CULTURE

Cinéma : Le festival “Ndah Nah” s’ouvre ce jour

La première édition de ce rendez-vous international se tient jusqu’au 5 novembre à Akono et promeut les films réalisés par des femmes.

« Le cinéma comme outil de lutte contre les violences faites aux femmes ». C’est sur cette thématique que s’ouvre la première édition du  » Ndah Nah festival international ». Un nouveau rendez-vous culturel qui a la particularité de promouvoir les films réalisés par des femmes ou traitant des questions liées au genre. « Notre objectif clé est de célébrer les femmes cinéastes, inciter les jeunes filles et les femmes à s’intéresser davantage au cinéma », explique Ghislaine Nathalie Monjap, promotrice du festival  » Ndah Nah ». La petite ville d’Akono dans le département de la Mefou-et-Akono, région du Centre a été choisie pour le lancement de cet évènement itinérant. « Nous avons choisi Akono parce que nous voulons encourager la jeunesse des zones rurales à s’intéresser au cinéma, à dévoiler des talents qui sommeillent à cause de l’absence de plateformes pour s’exprimer », fait savoir Ghislaine Nathalie Monjap

 » Ndah Nah » est un festival compétitif qui va primer les meilleures réalisatrices d’Afrique ayant soumis leurs films. Parmi les films en compétition on peut citer : « Scandale » de Sylvie Sintcheu plus connue sous le nom de Tonga (Cameroun),  » Un paris d’exil » de Assanatou Baldé (Maroc),  » Empreinte » d’Océane Nyetam et Claude Barizira (Cameroun /RDC),  » Kuma » d’Hawa Aliou Ndiaye (Mali), « Haram » de Bilkissou Yiapouo (Cameroun) ou encore » Confessions » de Nickaise Nnanga (Cameroun)

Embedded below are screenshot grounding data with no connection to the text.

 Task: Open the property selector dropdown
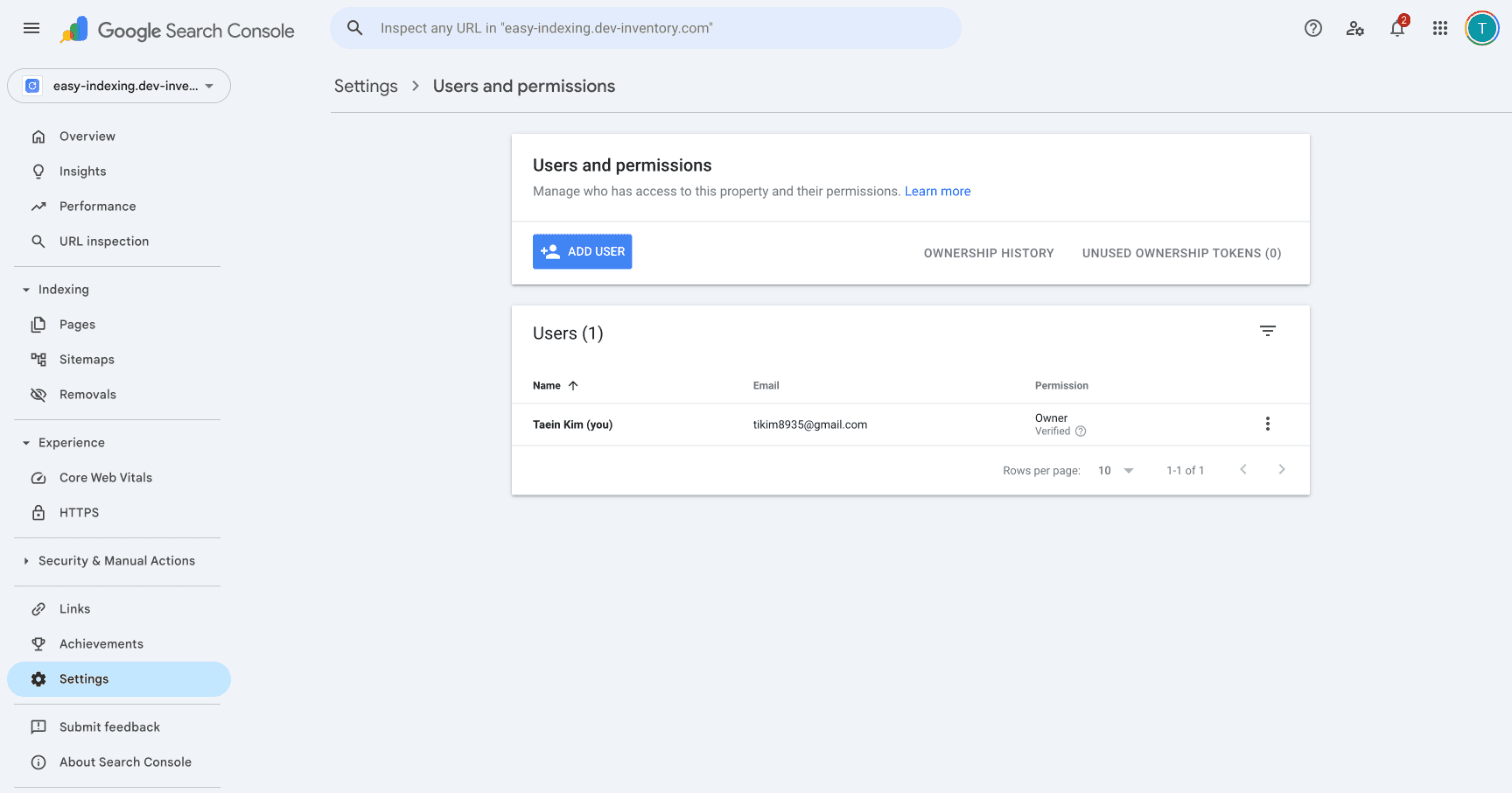pos(119,86)
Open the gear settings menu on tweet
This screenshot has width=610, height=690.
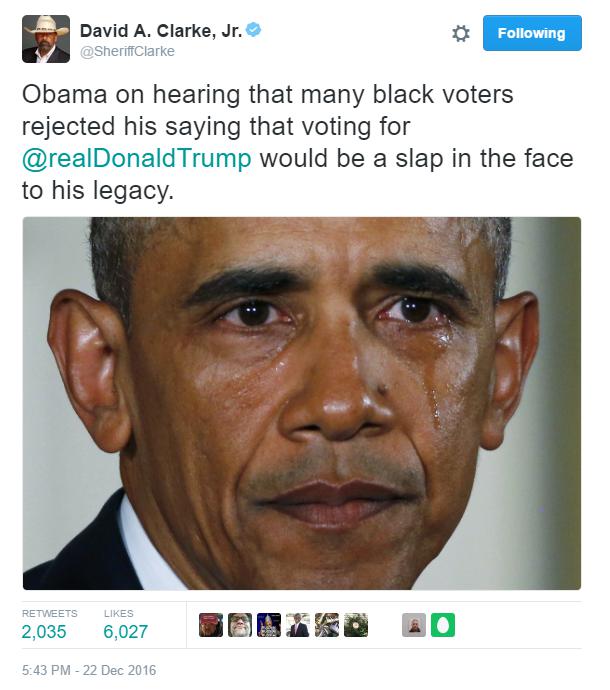(x=461, y=33)

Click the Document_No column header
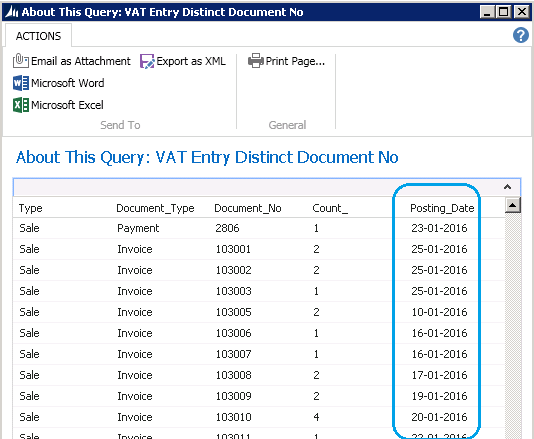(248, 208)
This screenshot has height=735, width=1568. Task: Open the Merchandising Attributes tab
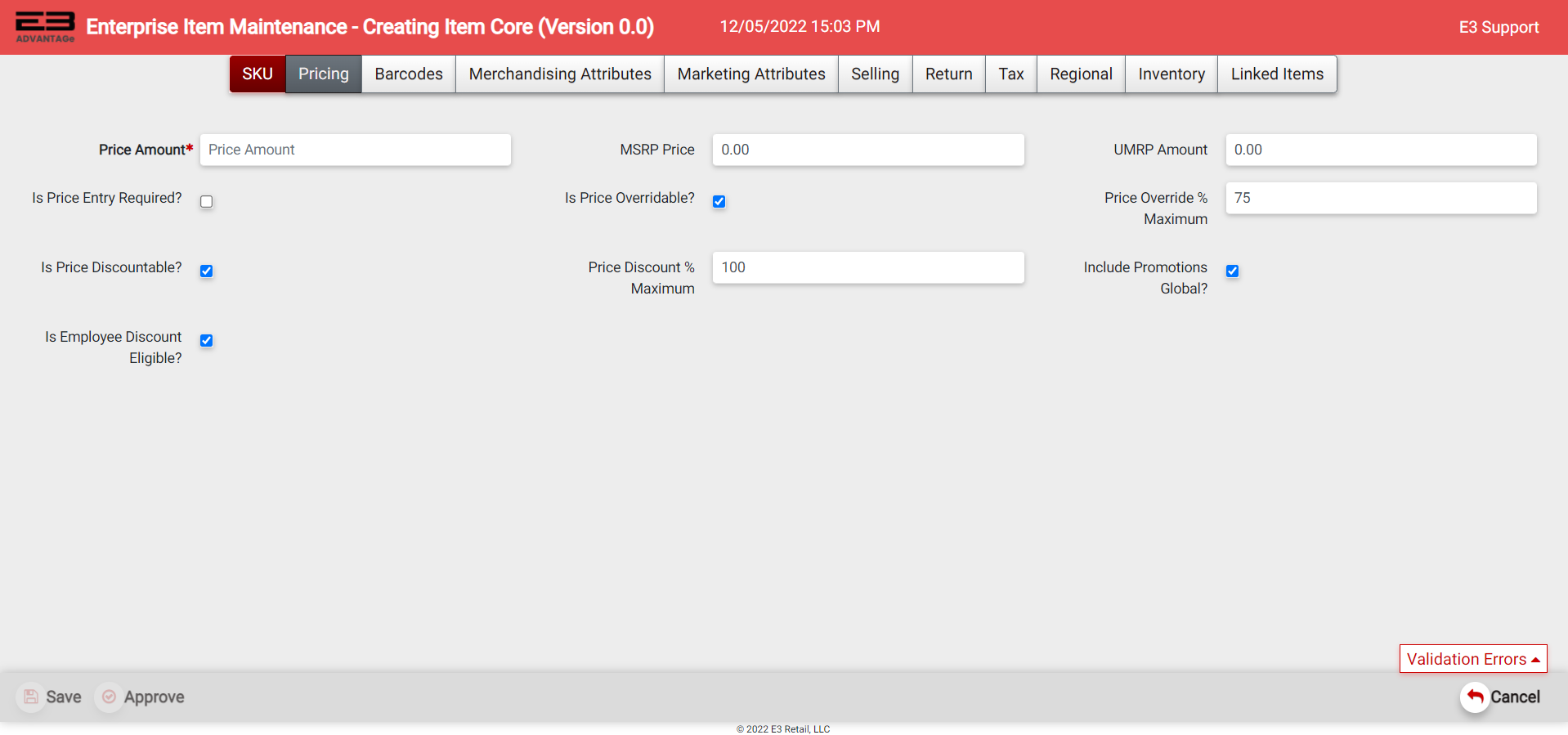(x=560, y=74)
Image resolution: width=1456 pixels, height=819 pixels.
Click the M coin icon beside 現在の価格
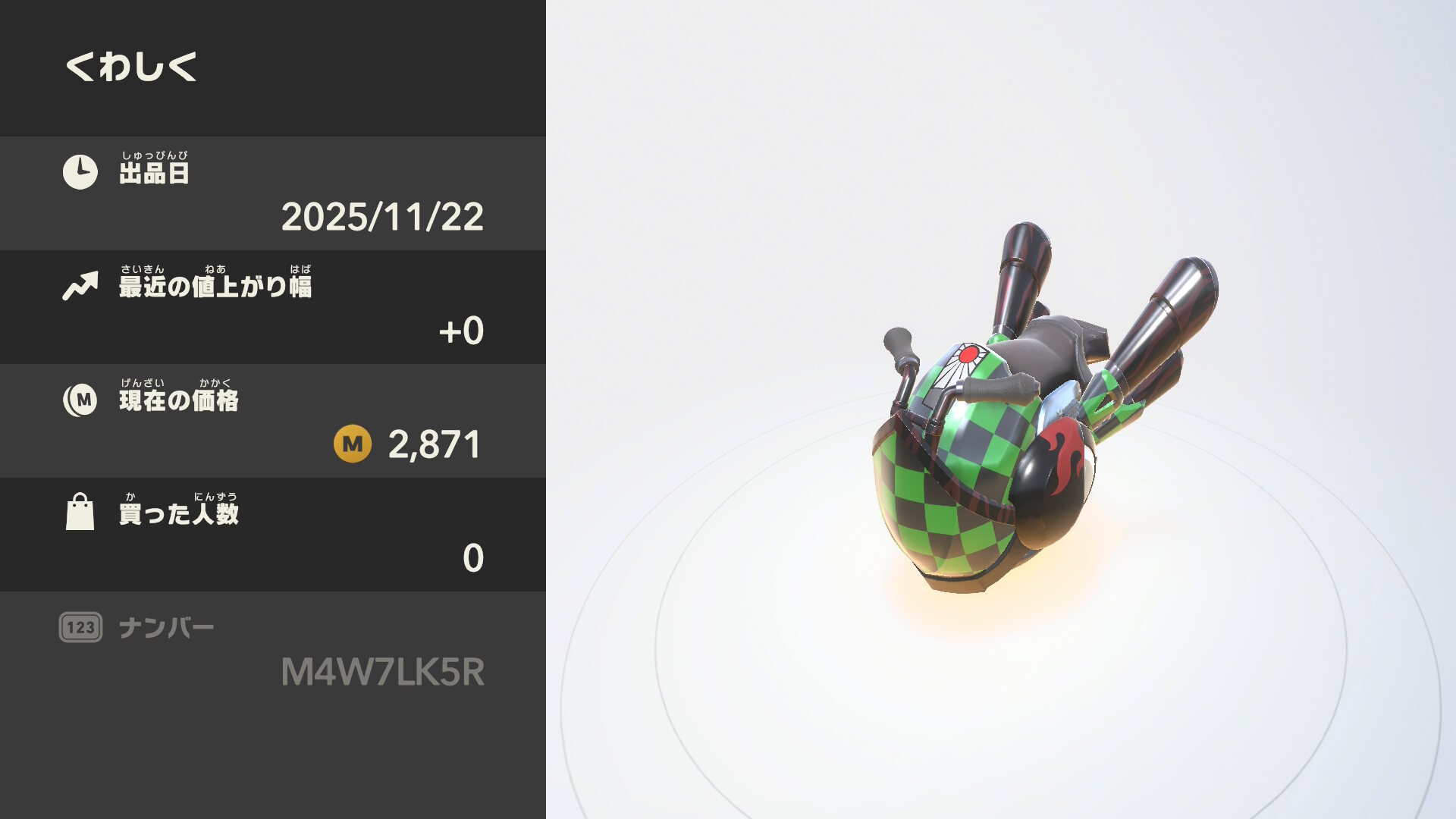[x=80, y=400]
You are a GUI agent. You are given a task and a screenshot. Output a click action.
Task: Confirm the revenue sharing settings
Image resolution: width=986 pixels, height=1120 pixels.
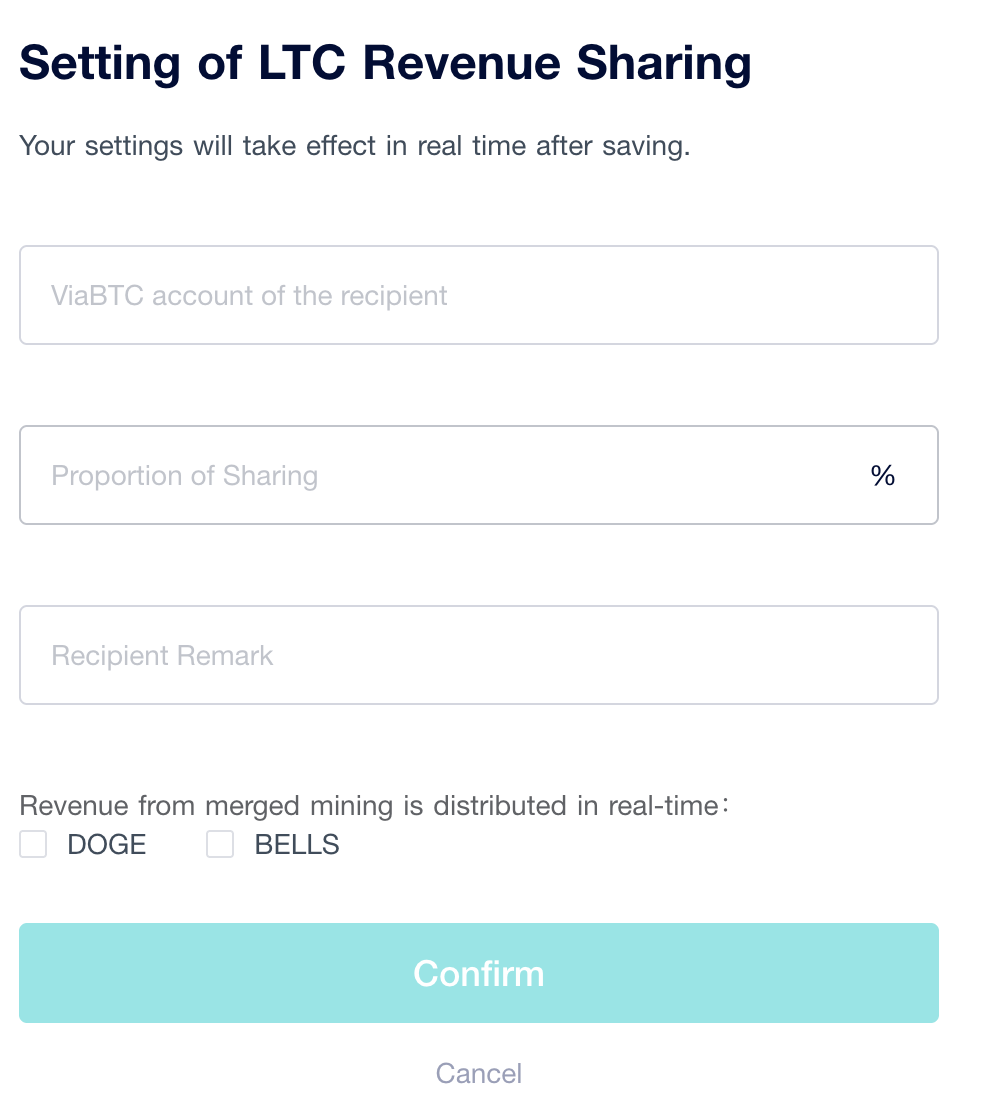(x=479, y=973)

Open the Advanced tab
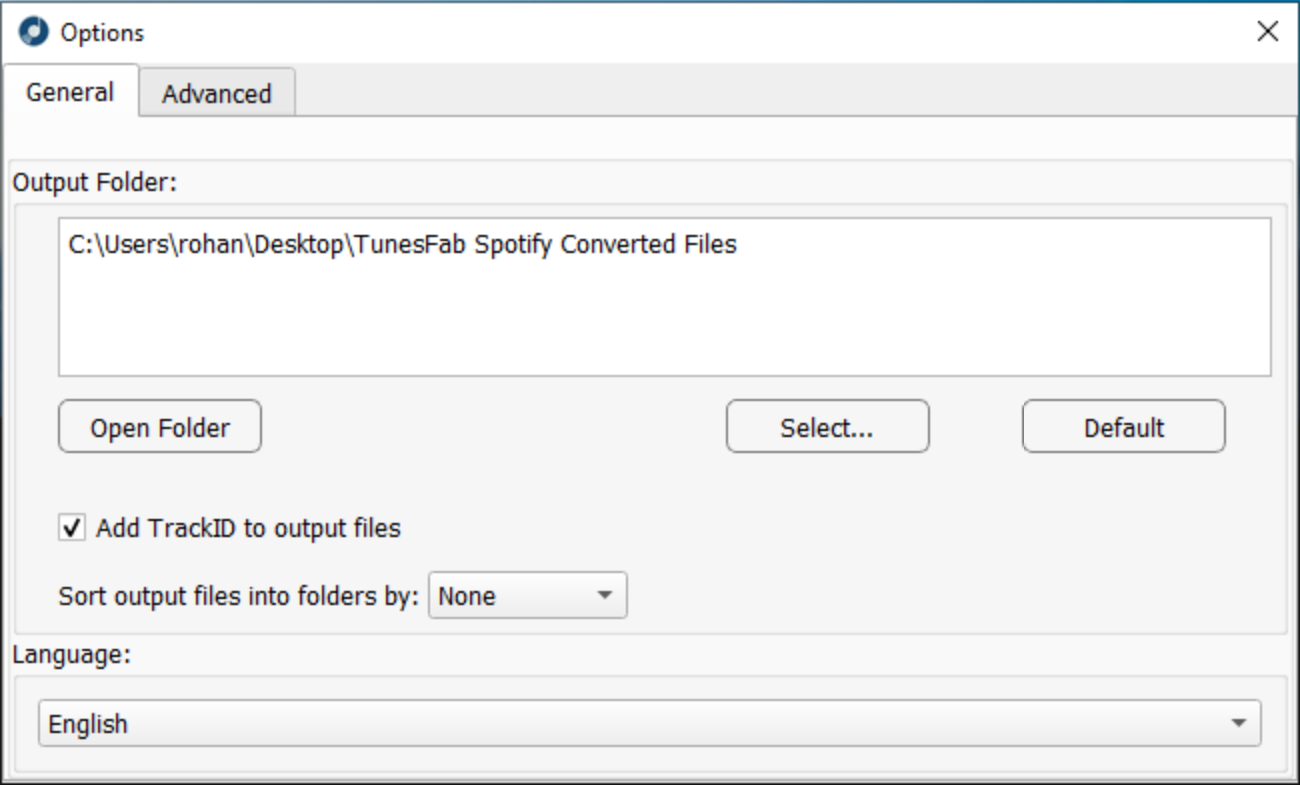click(x=216, y=94)
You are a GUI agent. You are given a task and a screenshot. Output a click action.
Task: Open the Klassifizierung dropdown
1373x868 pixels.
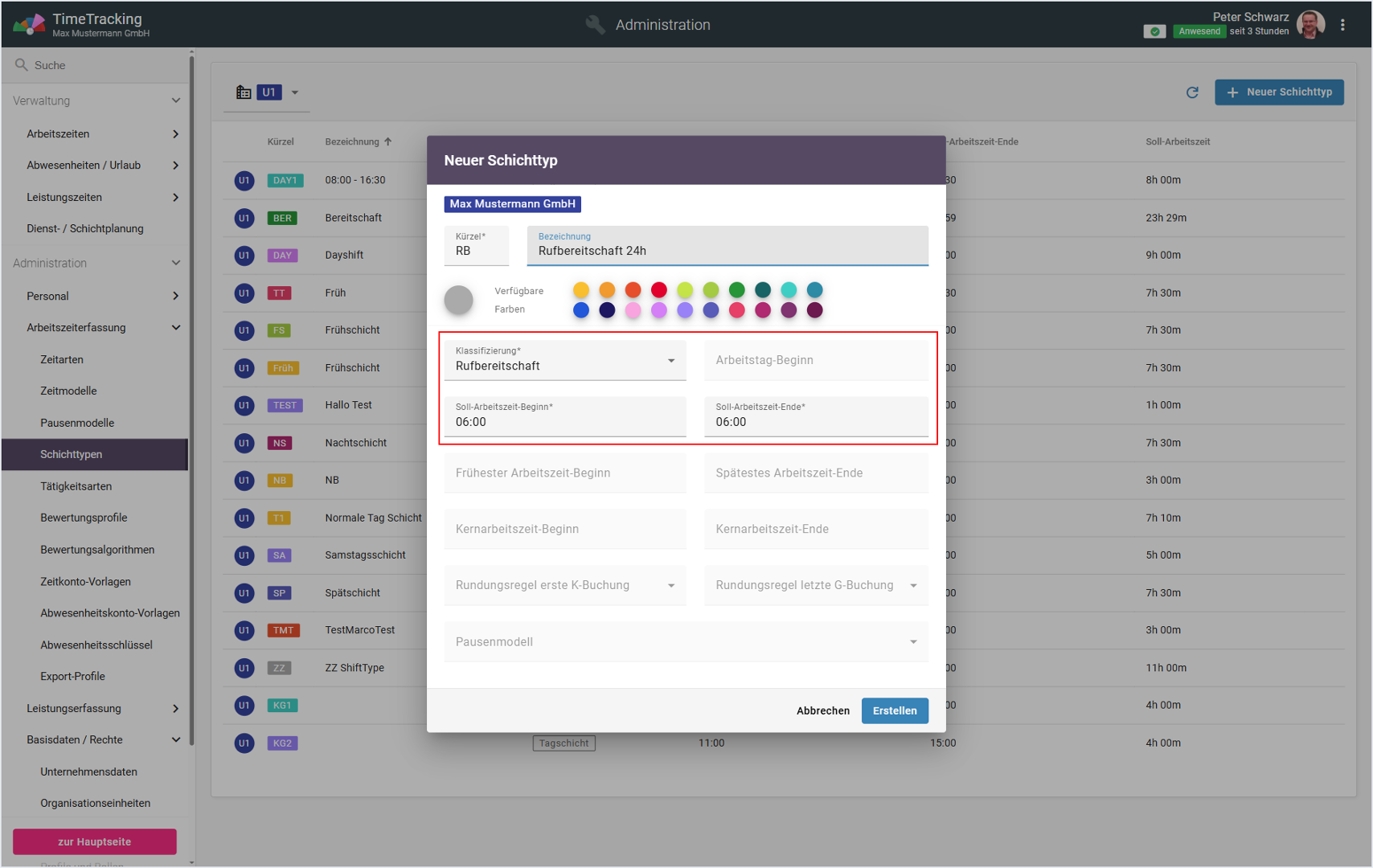(565, 360)

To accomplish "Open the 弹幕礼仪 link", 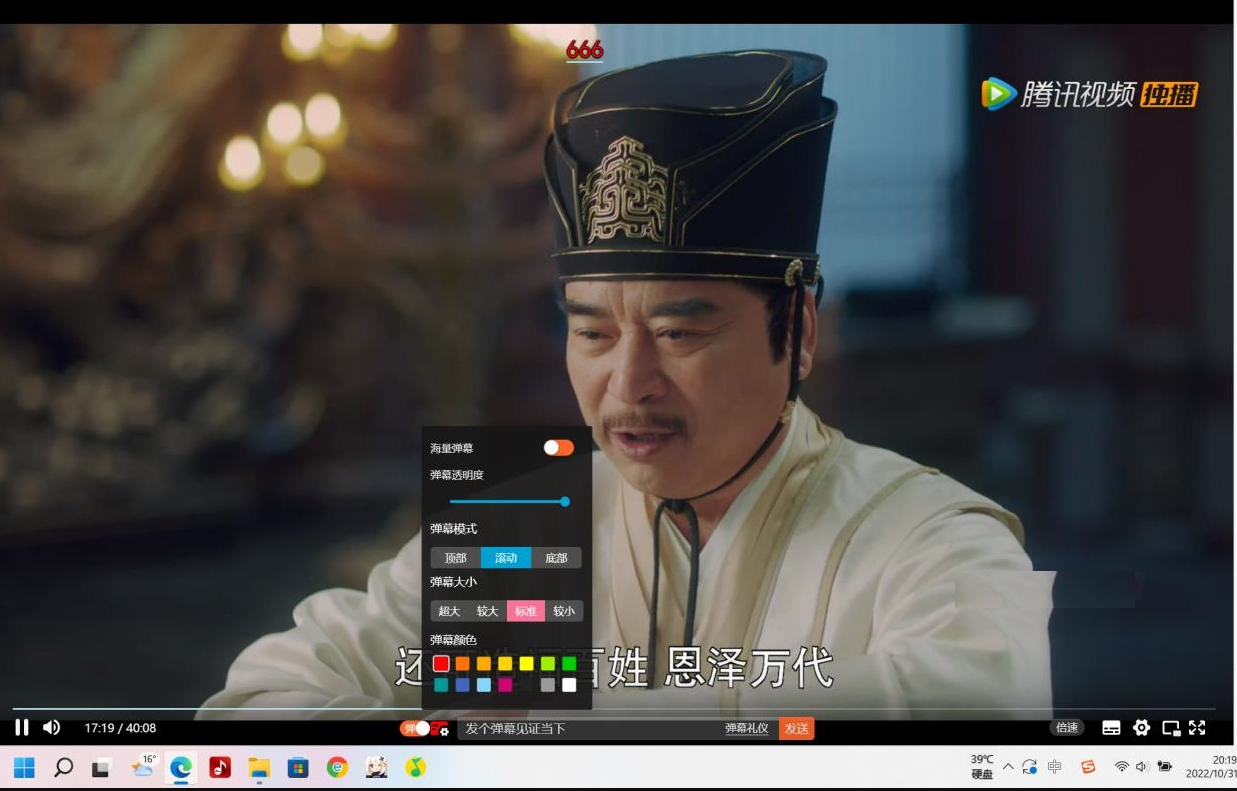I will pos(747,729).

Ces films seront évalués par un jury international dans lequel on retrouve Glory Chando Mokake, actrice et scénariste basée à Buéa qui sera la marraine de cette première édition. Les autres membres du jury sont aussi des personnes très actives dans le cinéma en Afrique et dans le monde. Il s’agit notamment de : Aziz Khouadir, p r o d u c t e u r / r é a l i s a t e u r (Maroc); David Pierre Fila, réalisateur (Congo Brazzaville); Lilian Granda, documentariste, productrice (Equateur); Ombretta Macchi, actrice (Italie); Catherine Mantion (France).

L’éducation à l’art cinématographique est une mission du festival. Des masters class auront lieu. « Nous avons déjà implanté dans des établissements scolaires de la ville, des clubs arts et culture. Les ciné-clubs sont en train de produire des courts métrages avec nos équipes et ces films seront aussi en compétition au festival. Ces élèves sont tous contents de cette opportunité et nous aussi », poursuit-elle. Selon la promotrice: « le festival devra aboutir à la construction future d’un centre culturel dans cette localité. Par ailleurs, notre festival se veut itinérant pour amener le cinéma auprès des populations qui n’en ont pas accès », déclare Ghislaine Nathalie Monjap.